• Halaman
MAKALAH
TUHAN MANUSIA DAN ESKATOLOGI
BAB I
PENDAHULUAN
A. Latar belakang
Perkembangan ilmu pengetahuan sangat signifikan,
sejalan dengan kebutuhan manusia yang semakin hari tidak ada habisnya.
Kebutuhan tersebut tidak hanya berkisar pada ranah kebutuhan yang bersifat
materi atau dhahoirnya, akan tetapi juga kebutuhan spiritual. Keberadaan ilmu
jadi tidak ada artinya jika ia berjalan sendiri, tanpa di barengi agama dalam
memback up konsep-konsep yang ditawarkan oleh ilmu tersebut. Keduanya tidak
dapat dipisahkan antara satu sama lain, karena akan terjadi kepincangan yang
menghambat perkembangannya, sepakat dengan stetamant bijak “ilmu tanpa agama
akan buta, sedangkan agama tanpa ilmu akan lumpuh”. Jadi, keduanya harus
berjalan beriringan dan saling melengkapi satu sama lain. Belbagai konsep yang
ditawarkan oleh keduanya guna menjawab, memberikan solusi dari
permasalahan-permasalahan yang timbul didalam kehidupan manusia.
B.
Rumusan masalah
1.
Apa yang dimaksud
dengan tuhan?
2.
Apa yang dimaksud
dengan manusia?
3.
Apayang dimaksud dengan
eskatologi?
4.
Apa hubungan atara
tuhan, manusia dan eskatologi?
C. Tujuan
1. Apa yang dimaksud dengan tuhan?
2. Apa yang dimaksud dengan manusia?
3. Apayang dimaksud dengan eskatologi?
4. Apa hubungan atara tuhan, manusia dan eskatologi?
BAB II
PEMBAHASAN
A. Pengertian Tuhan
Kata Tuhan dalam bahasa Melayu berasal dari kata tuan. Buku pertama yang memberi keterangan tentang hubungan kata tuan dan Tuhan
adalah adalah Ensiklopedi Populer Gereja oleh Adolf Heuken SJ
(1976). Menurut buku tersebut, arti kata Tuhan ada hubungannya
dengan kata Melayu tuan yang berarti atasan, penguasa dan pemilik. Kata "tuan"
ditujukan kepada manusia, atau hal-hal lain yang memiliki sifat menguasai,
memiliki, atau memelihara. Digunakan pula untuk menyebut seseorang yang
memiliki derajat yang lebih tinggi, atau seseorang yang dihormati.
Penggunaannya lumrah digunakan bersama-sama dengan disertakan dengan kata lain
mengikuti kata "tuan" itu sendiri, dimisalkan pada kata "tuan
rumah" atau "tuan tanah" dan lain sebagainya. Kata ini biasanya
digunakan dalam konteks selain keagamaan yang bersifat ketuhanan.
Dalam bahasa Indonesia modern, kata "Tuhan"

• Bahan yang Disediakan
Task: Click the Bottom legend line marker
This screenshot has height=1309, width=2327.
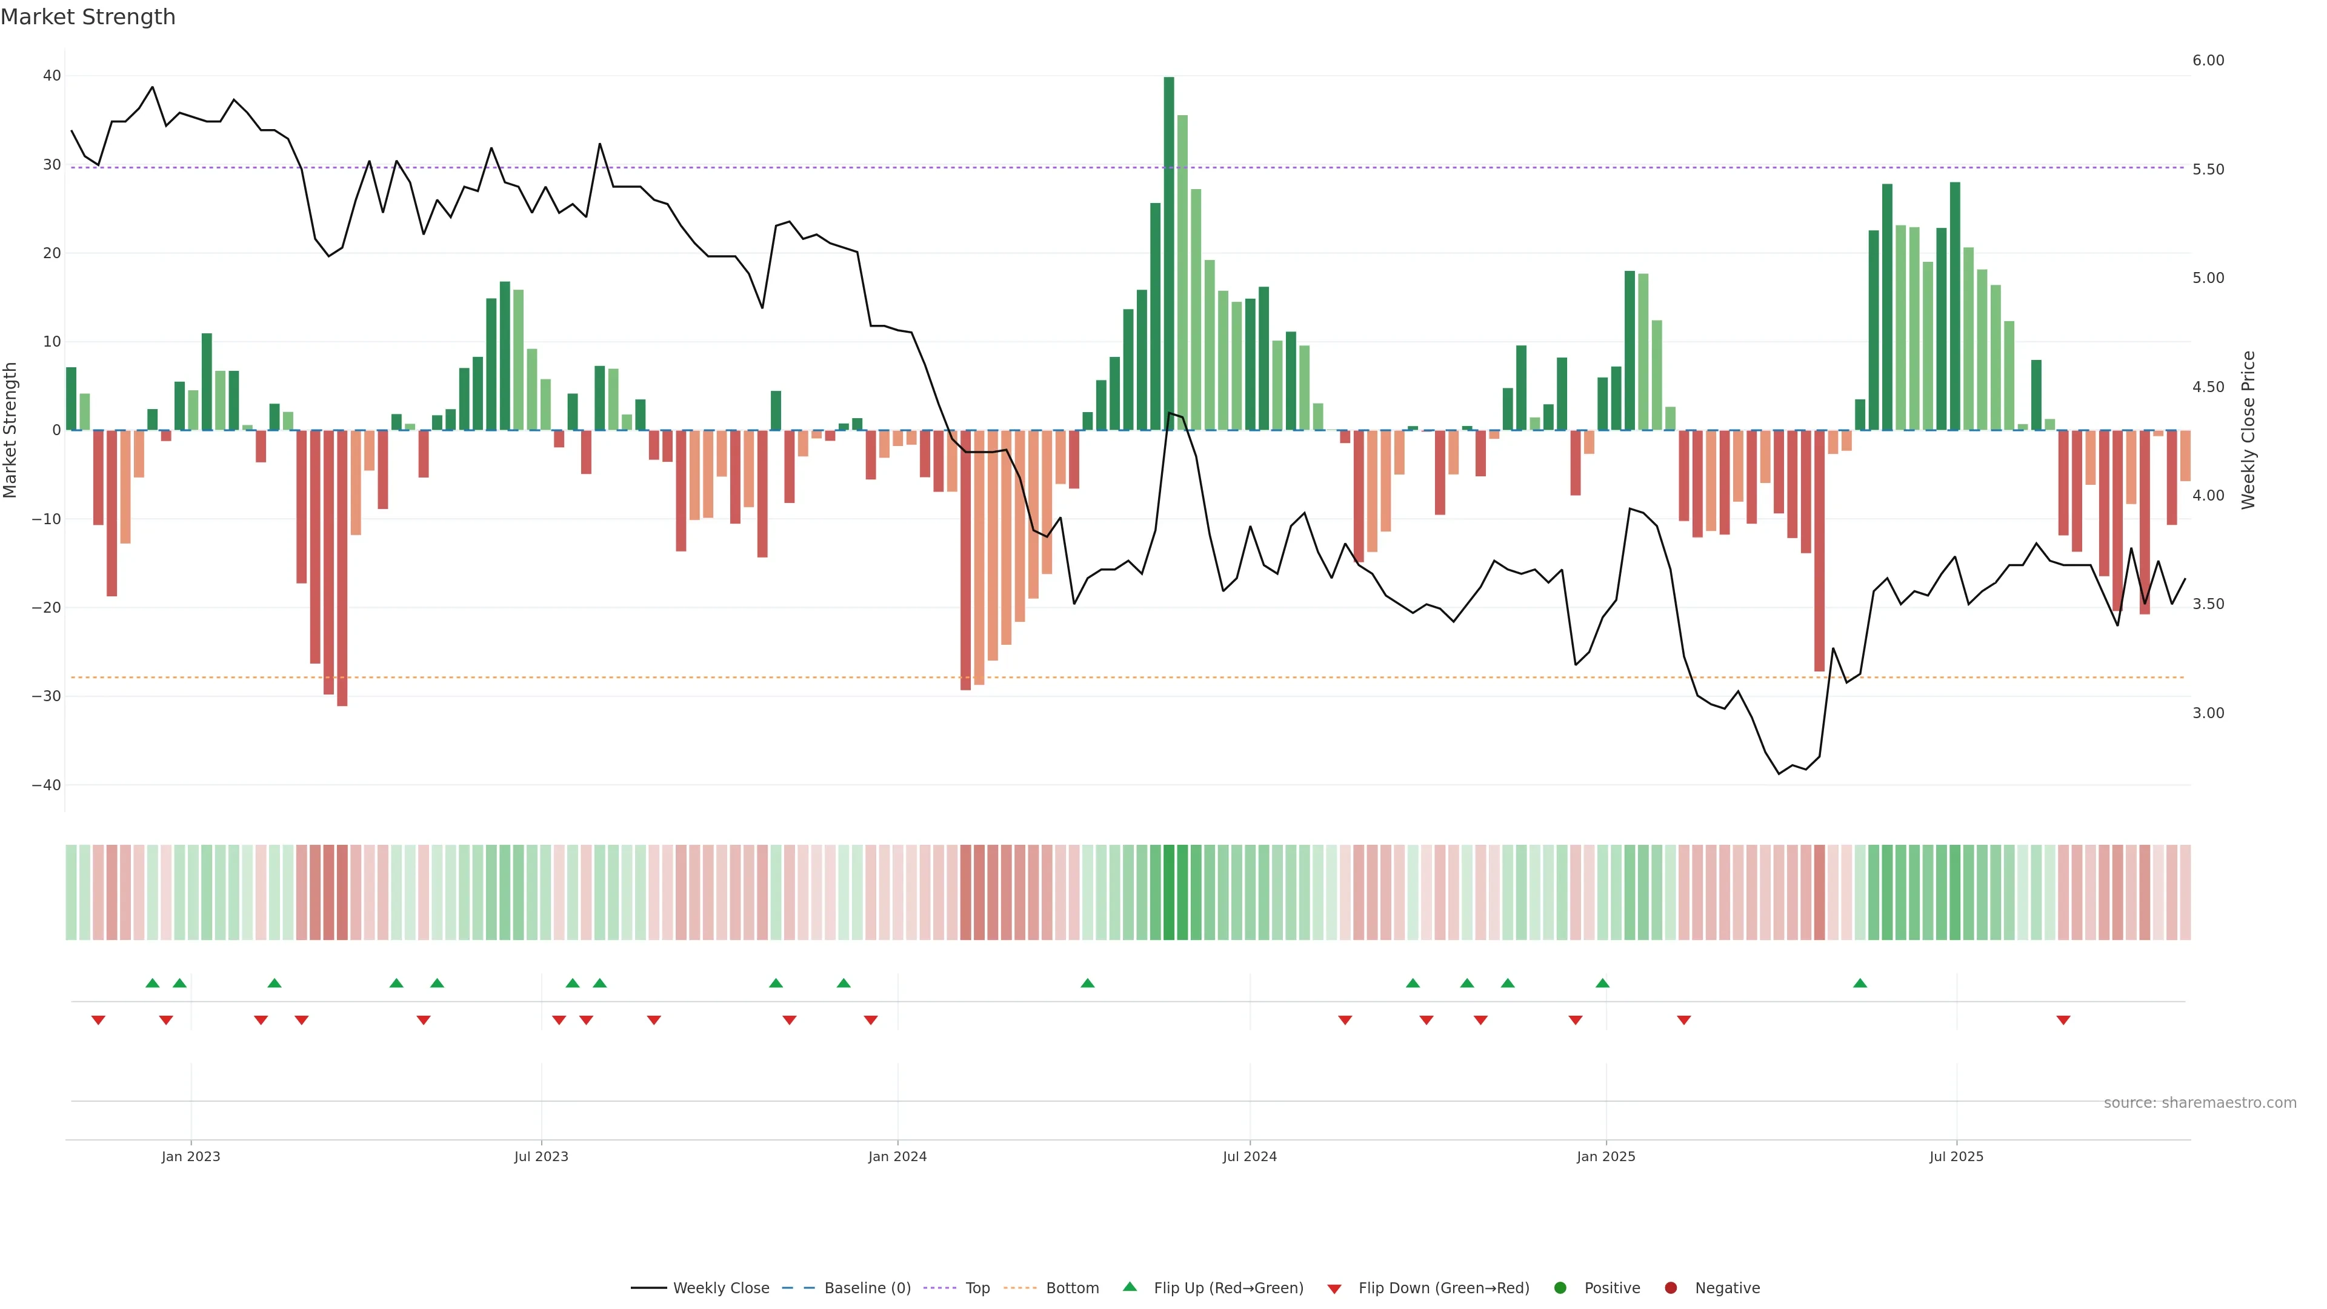Action: (1020, 1287)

• Daftar Tugas
• A. Menurut makalah tentang Tuhan, manusia, dan eskatologi, kata Tuhan dalam bahasa Melayu berasal dari kata apa?
• B. Teruskan makalah tentang Tuhan, manusia, dan eskatologi dari bagian terakhir yang ditampilkan.

• Jawaban
• A. Kata Tuhan dalam bahasa Melayu berasal dari kata tuan.

• B.
pada umumnya dipakai untuk merujuk kepada suatu Dzat abadi dan supernatural.
Dalam konteks rumpun agama samawi, kata Tuhan (dengan huruf T besar) hampir selalu mengacu pada Allah, yang diyakini sebagai Dzat yang Maha sempurna, pemilik langit dan bumi
yang disembah manusia. Dalam bahasa Arab kata ini sepadan dengan kata rabb. Menurut Ibnu Atsir, Tuhan dan tuan secara bahasa diartikan pemilik,
penguasa, pengatur, pembina, pengurus dan pemberi nikmat. Kata Tuhan
disebutkan lebih dari 1.000 kali dalam Al-Qur'an. Dalam monoteisme, biasanya dikatakan bahwa Tuhan mengawasi dan memerintah manusia dan alam semesta atau jagat raya.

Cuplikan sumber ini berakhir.